To get the definitive code list for laparoscopic cholecystectomy billing under this CMS coverage policy, take these steps:
- Review the full source document at the CMS policy page
- Check your MAC's LCD for regional code-level guidance on laparoscopic cholecystectomy
- Cross-reference the CMS fee schedule to confirm current reimbursement rates for the applicable procedure codes in your setting (hospital outpatient vs. ambulatory surgery center vs. physician office)

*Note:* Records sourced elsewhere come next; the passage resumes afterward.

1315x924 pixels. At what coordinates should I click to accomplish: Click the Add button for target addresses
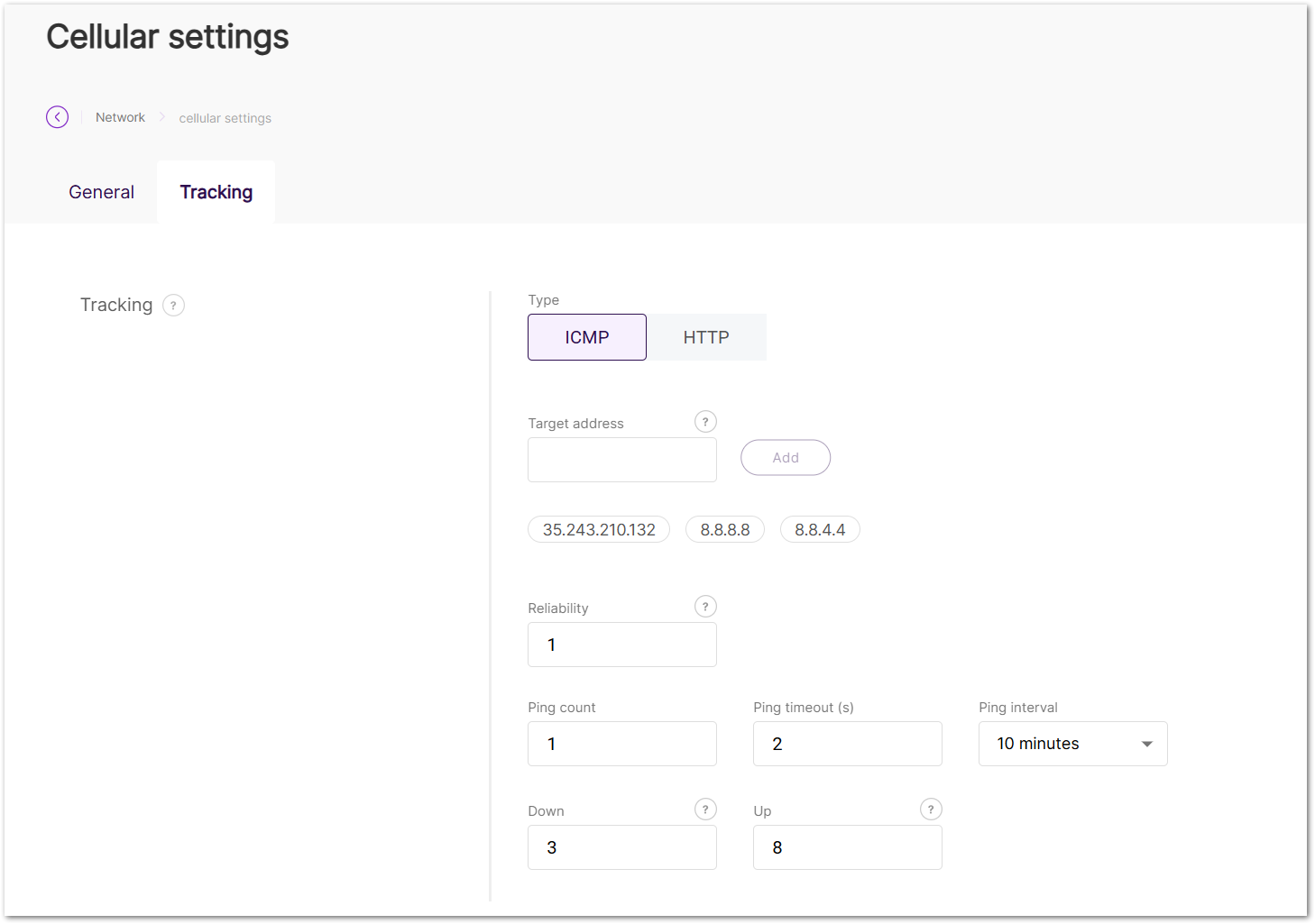click(x=785, y=457)
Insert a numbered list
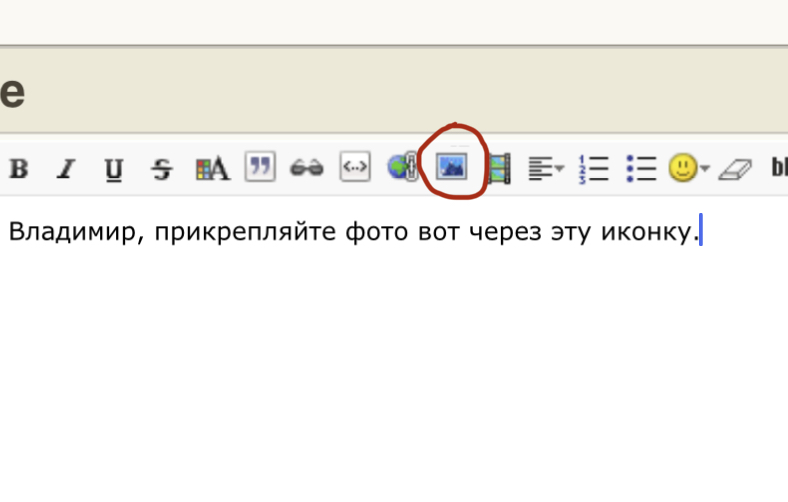The image size is (788, 502). (593, 168)
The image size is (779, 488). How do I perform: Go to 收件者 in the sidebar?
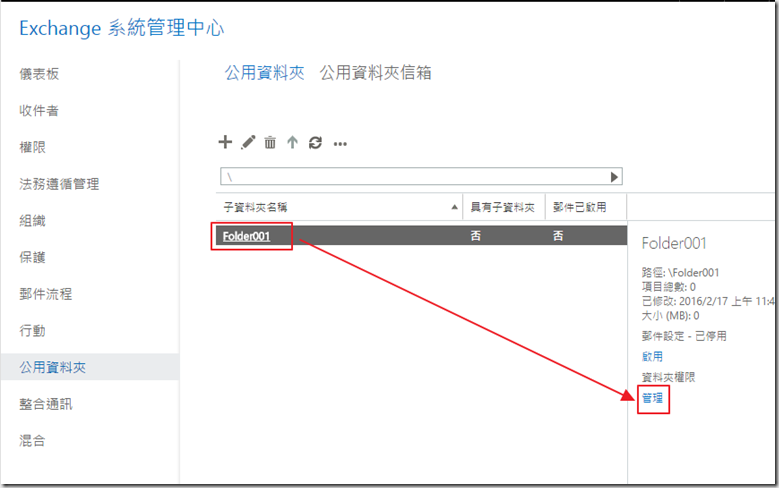coord(39,110)
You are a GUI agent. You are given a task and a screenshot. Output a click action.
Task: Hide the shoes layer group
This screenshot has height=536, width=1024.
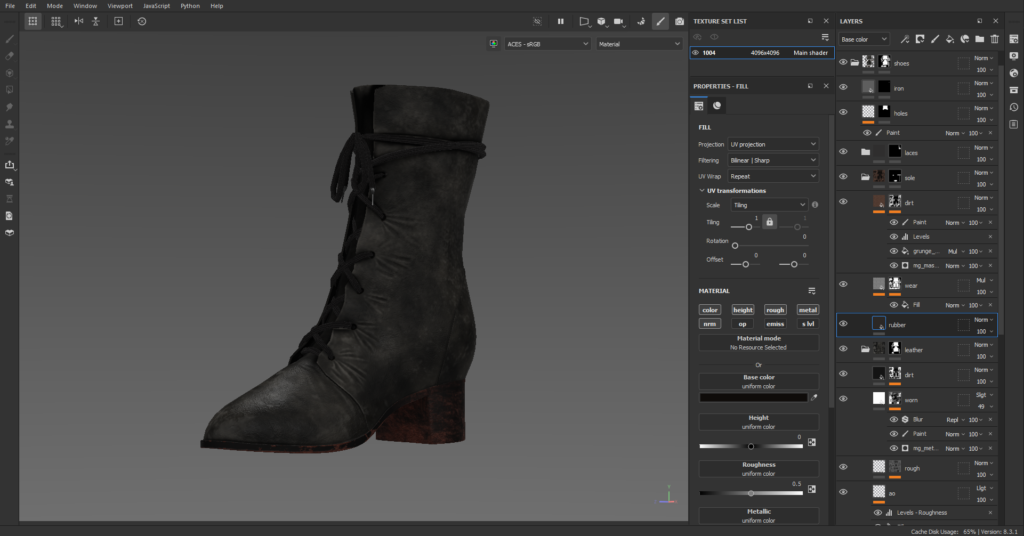843,62
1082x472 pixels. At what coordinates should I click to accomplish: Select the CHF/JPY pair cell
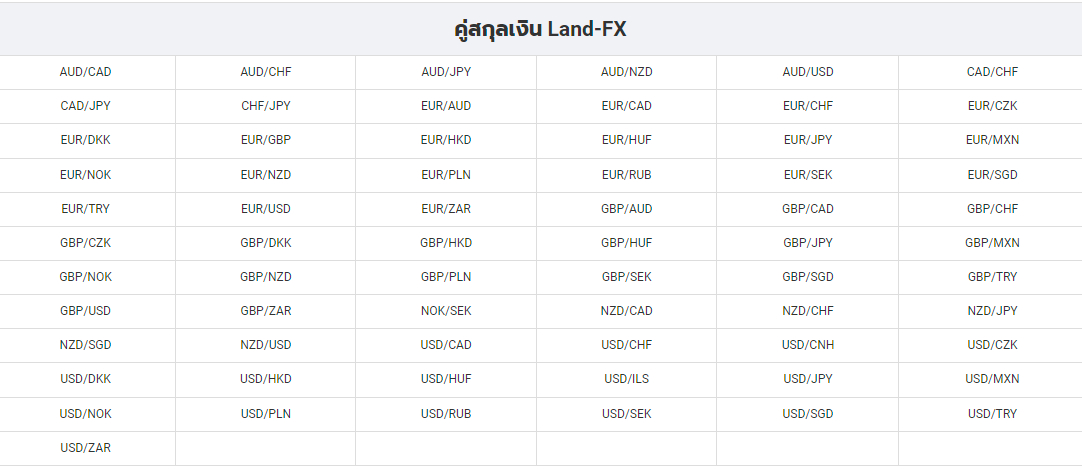[x=266, y=106]
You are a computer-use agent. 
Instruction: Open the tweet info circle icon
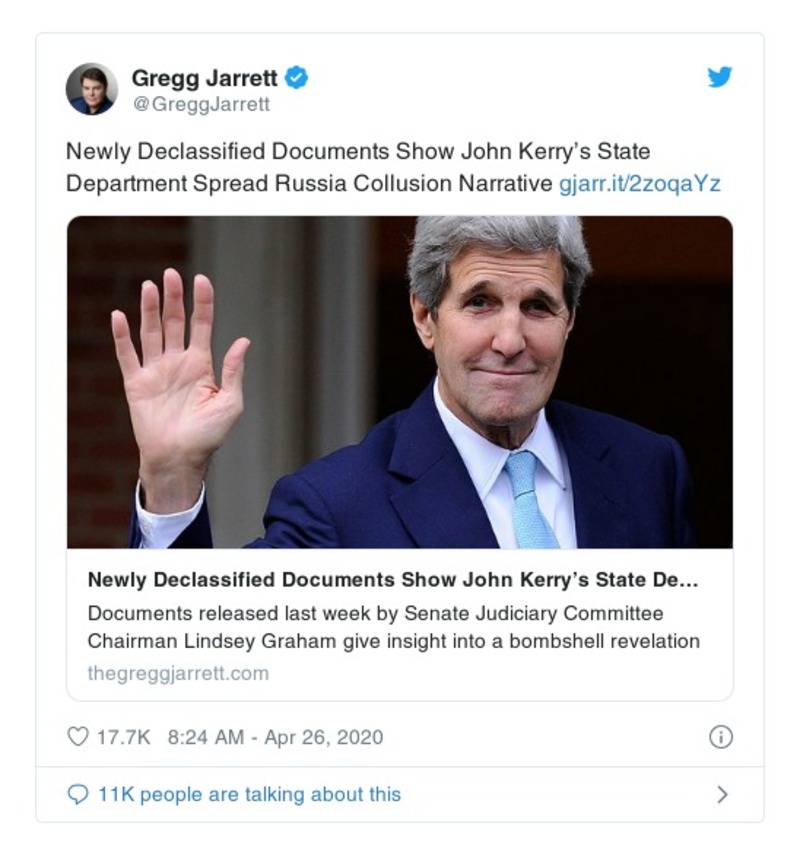720,737
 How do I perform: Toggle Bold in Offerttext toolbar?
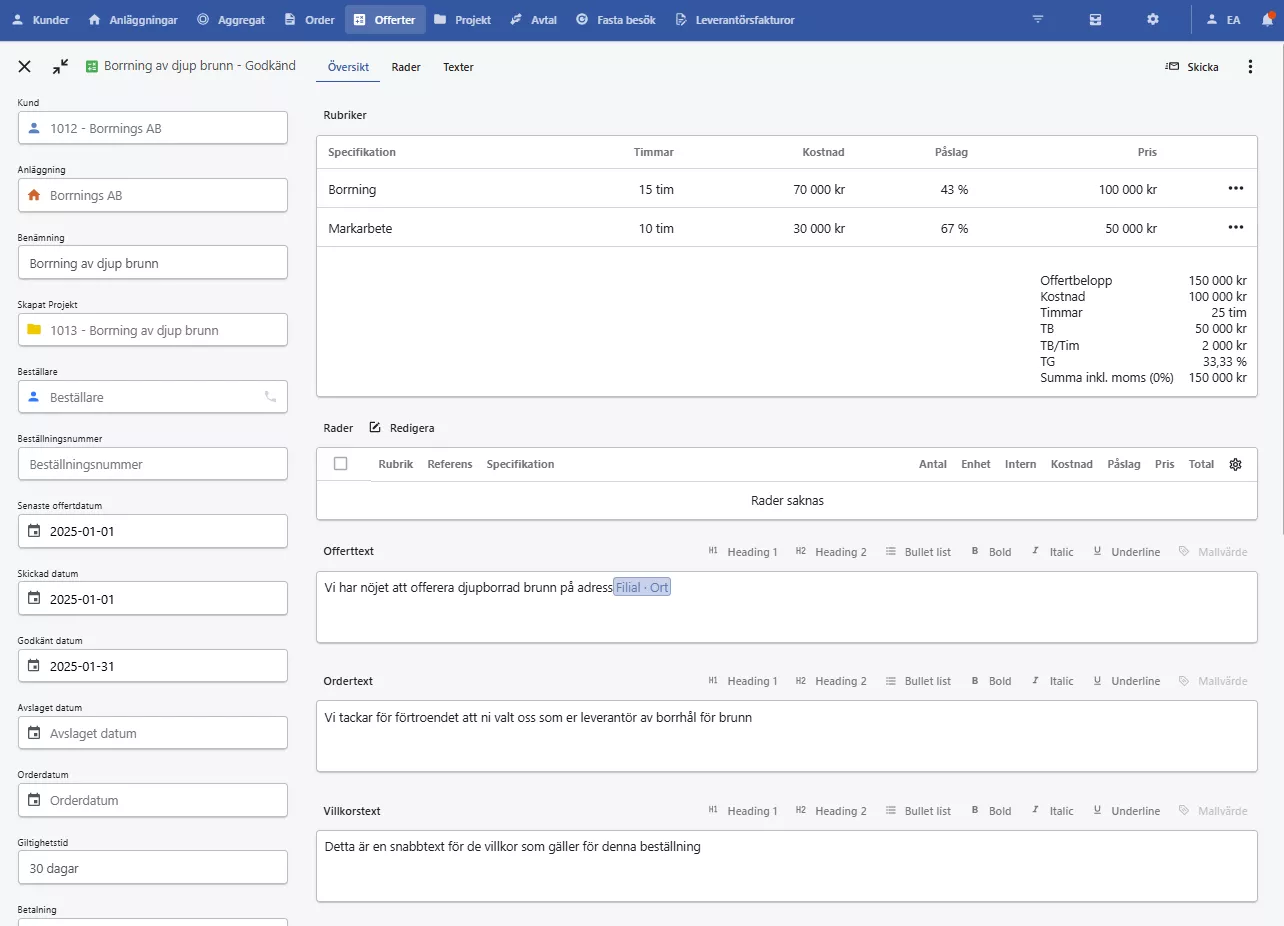(990, 552)
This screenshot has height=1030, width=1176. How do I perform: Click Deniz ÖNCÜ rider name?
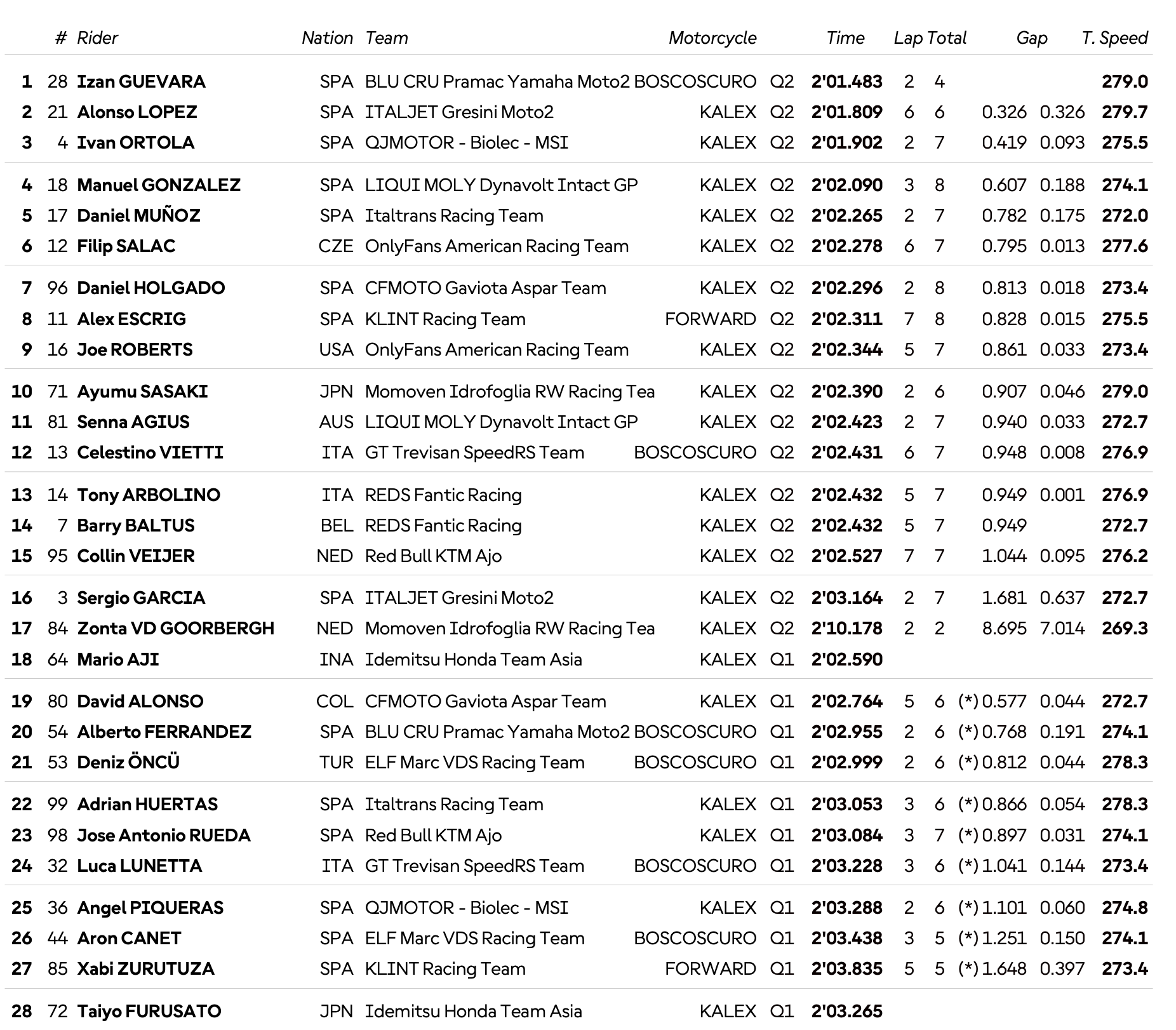coord(128,762)
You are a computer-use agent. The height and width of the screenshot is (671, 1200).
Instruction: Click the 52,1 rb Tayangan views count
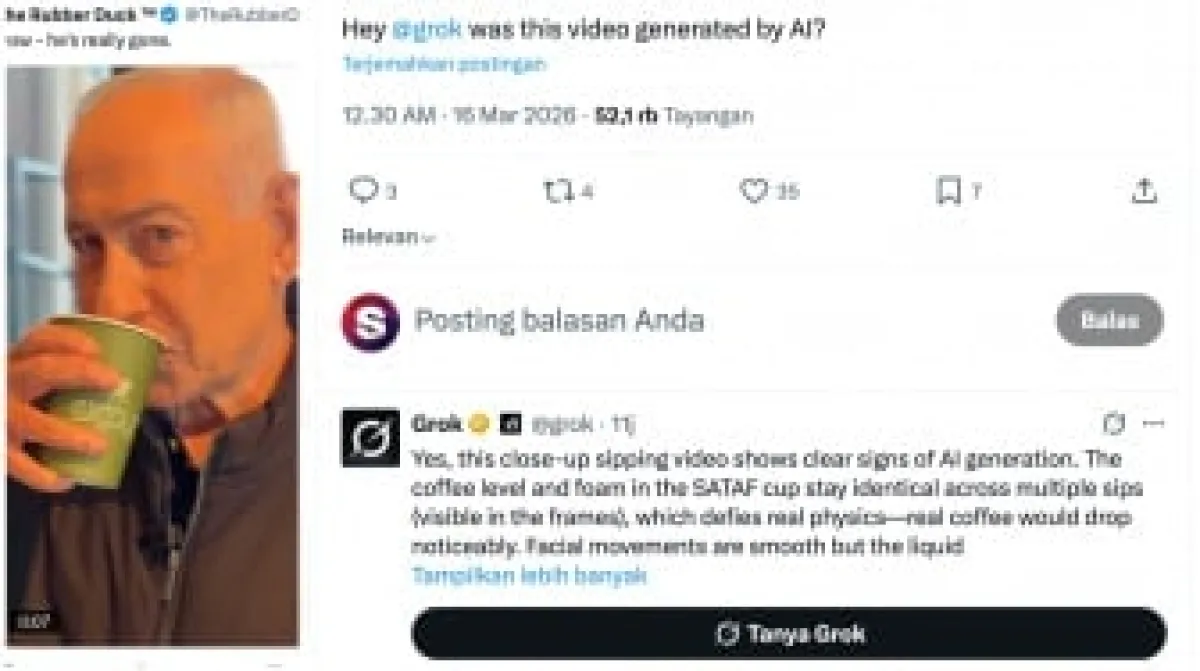674,115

What to Watch for When the Code List Confirms
When you have the confirmed codes, look at three things:
Bundling rules. Laparoscopic cholecystectomy is frequently billed with intraoperative cholangiography. Confirm whether those codes bundle under the modified policy or whether they're separately reimbursable.
Modifier requirements. If your facility bills both the facility and professional component, confirm modifier usage — especially for teaching settings where the supervising physician's presence must be documented.
Place of service. Reimbursement rates for laparoscopic cholecystectomy differ between hospital outpatient (place of service 22) and ambulatory surgery center (place of service 24). The coverage policy applies in both settings, but your claim submission and reimbursement calculation differ.